EXERCISE DATA.
-------------------------

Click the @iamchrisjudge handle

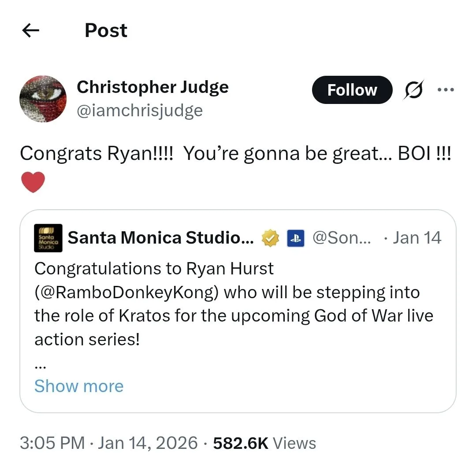140,110
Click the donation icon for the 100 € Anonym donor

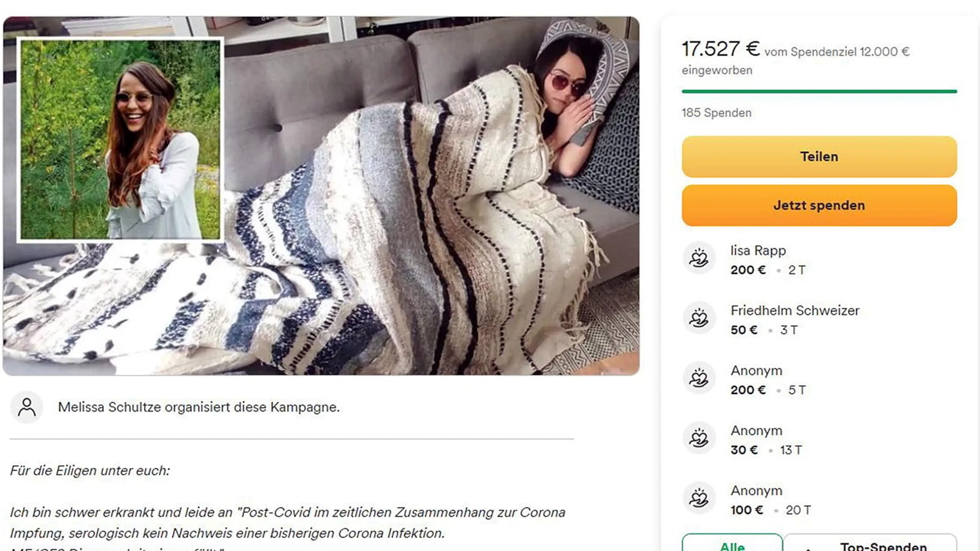tap(699, 498)

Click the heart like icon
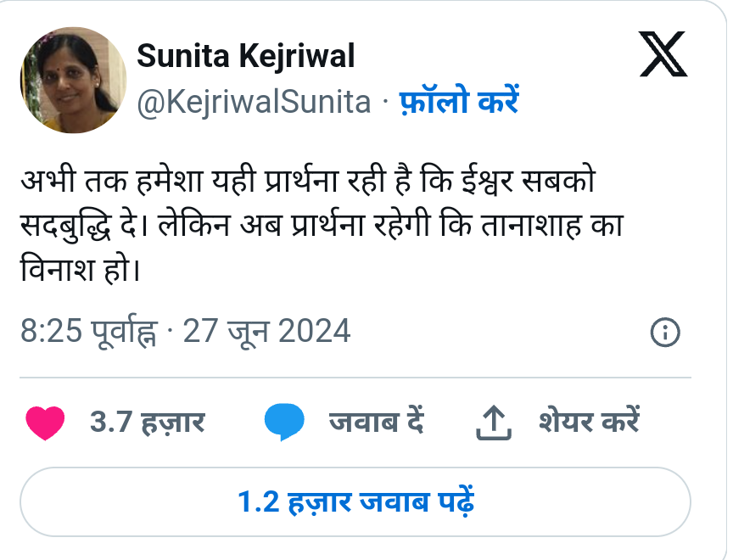(45, 423)
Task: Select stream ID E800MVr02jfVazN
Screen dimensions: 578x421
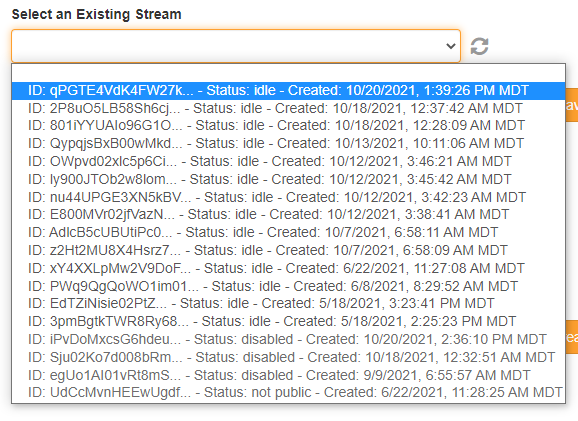Action: coord(288,215)
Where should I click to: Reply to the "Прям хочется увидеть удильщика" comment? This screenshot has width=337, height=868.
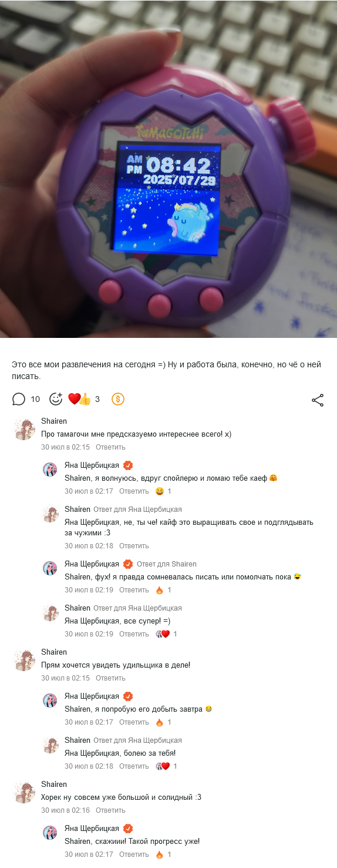click(x=110, y=678)
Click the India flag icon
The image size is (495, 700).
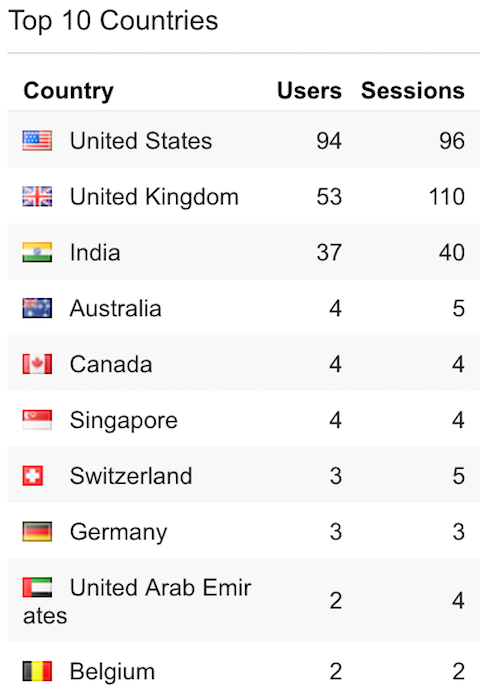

-------------------------

TO DO.
These entries are to be printed again word for word, except for the pictures.

ANSWER FOR THIS EXERCISE.
Click the @iamchrisjudge handle

140,110
Click the donation icon for the 100 € Anonym donor

tap(699, 498)

Click the heart like icon
(45, 423)
Task: Select stream ID E800MVr02jfVazN
Screen dimensions: 578x421
Action: coord(288,215)
Where should I click to: Reply to the "Прям хочется увидеть удильщика" comment? This screenshot has width=337, height=868.
click(x=110, y=678)
Click the India flag icon
The image size is (495, 700).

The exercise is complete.